O Secretário Geral do Partido Socialista, António José Seguro, após uma reunião com o 1º Ministro Passos Coelho, para tomar conhecimento das linhas gerais do OE para 2012, com medidas extensíveis a 2013, disse à Comunicação Social que a posição do PS na Assembleia da República “a probabilidade de votar contra o OE seria de 0,0001%”.
Esta eventual colagem à estratégia do PSD/CDS, na ultrapassagem das dificuldades financeiras que o País atravessa, mas de âmbito nacional e internacional em que, pelo que já é público, se vão exigir violentos e brutais sacrifícios à esmagadora maioria de portugueses, onde nem a classe média escapa, assim como nada propõem para o crescimento económico, condição determinante para que o País possa amortizar a sua dívida externa, revela-se preocupante.
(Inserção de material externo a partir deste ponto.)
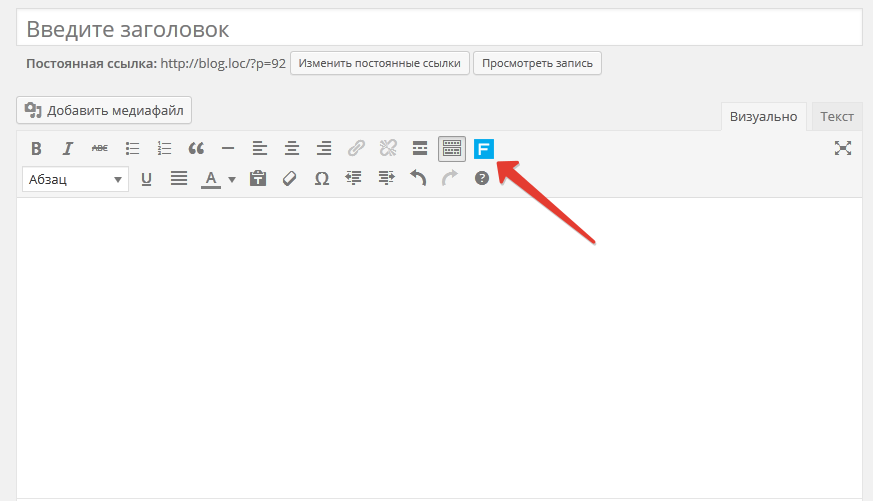The height and width of the screenshot is (501, 873).
Task: Open the keyboard shortcuts help icon
Action: point(482,179)
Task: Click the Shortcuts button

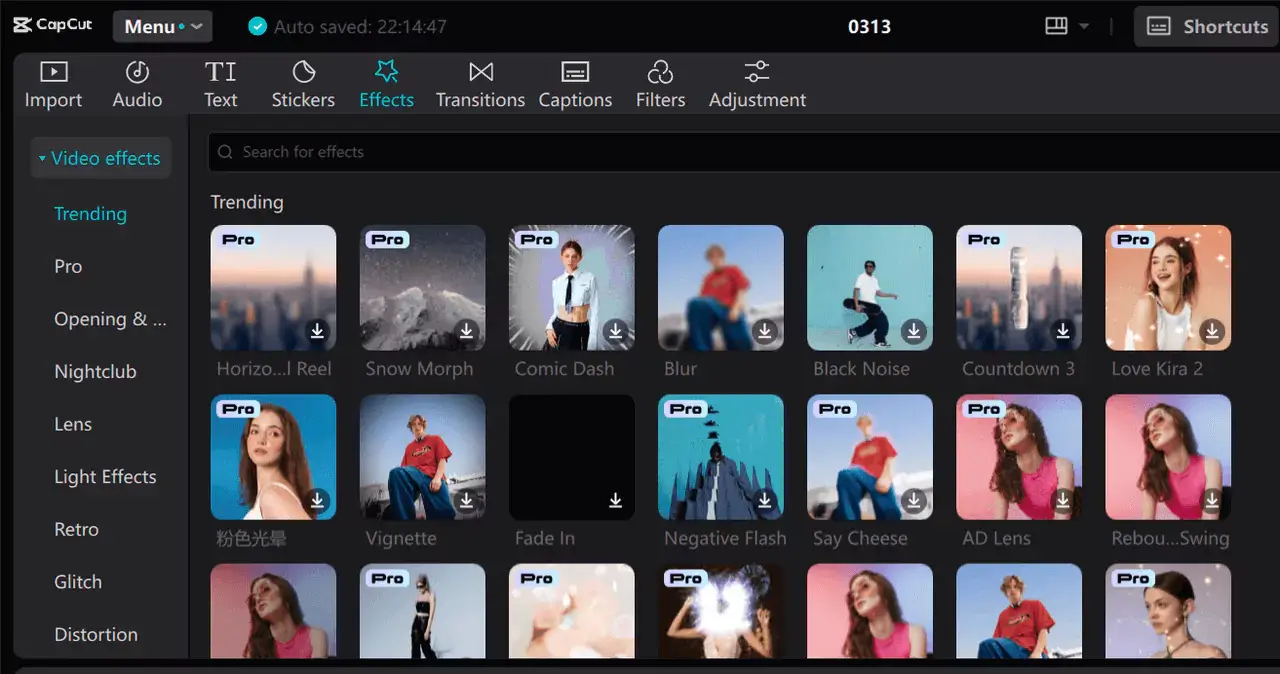Action: tap(1207, 27)
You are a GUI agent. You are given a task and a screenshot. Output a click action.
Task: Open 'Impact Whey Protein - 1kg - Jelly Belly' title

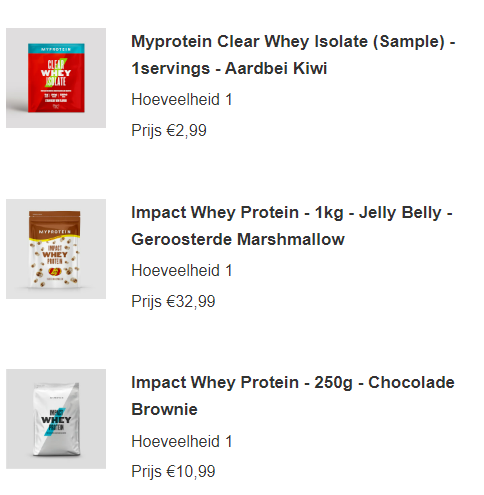tap(292, 212)
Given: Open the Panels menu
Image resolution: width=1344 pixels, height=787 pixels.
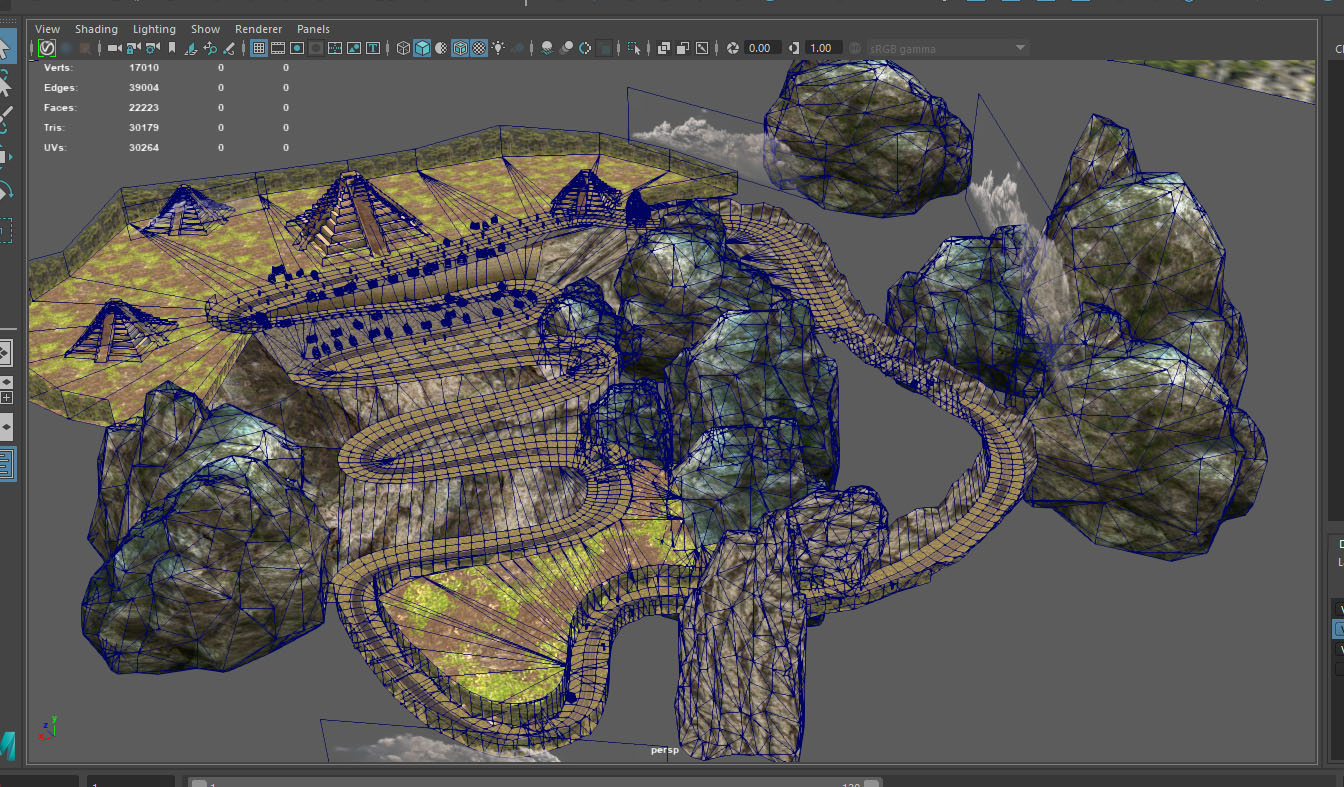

Mas o que é de todo incompreensível é o de nada se contrapor à reiterada afirmação do governo de que “a situação de endividamento público resulta da desastrada e incompetente atuação do governo anterior”, quando todas as instituições internacionais reconhecem que o endividamento público português, há data do derrube do anterior governo era considerada inferior a grande parte dos Países europeus, e que situações como o desemprego, défice das contas públicas e baixo crescimento do PIB é claramente imputado à crise económica internacional, tal como ocorre na maioria dos países, com destaque para os EUA, Inglaterra, Japão, França, Espanha, Itália, etc.
Após a leitura da Proposta de OE, todos os comentários são unânimes de que o mesmo só pode conduzir o País ao maior desastre económico, social e político de sempre, como os mais recentes dados estatísticos já o indicam.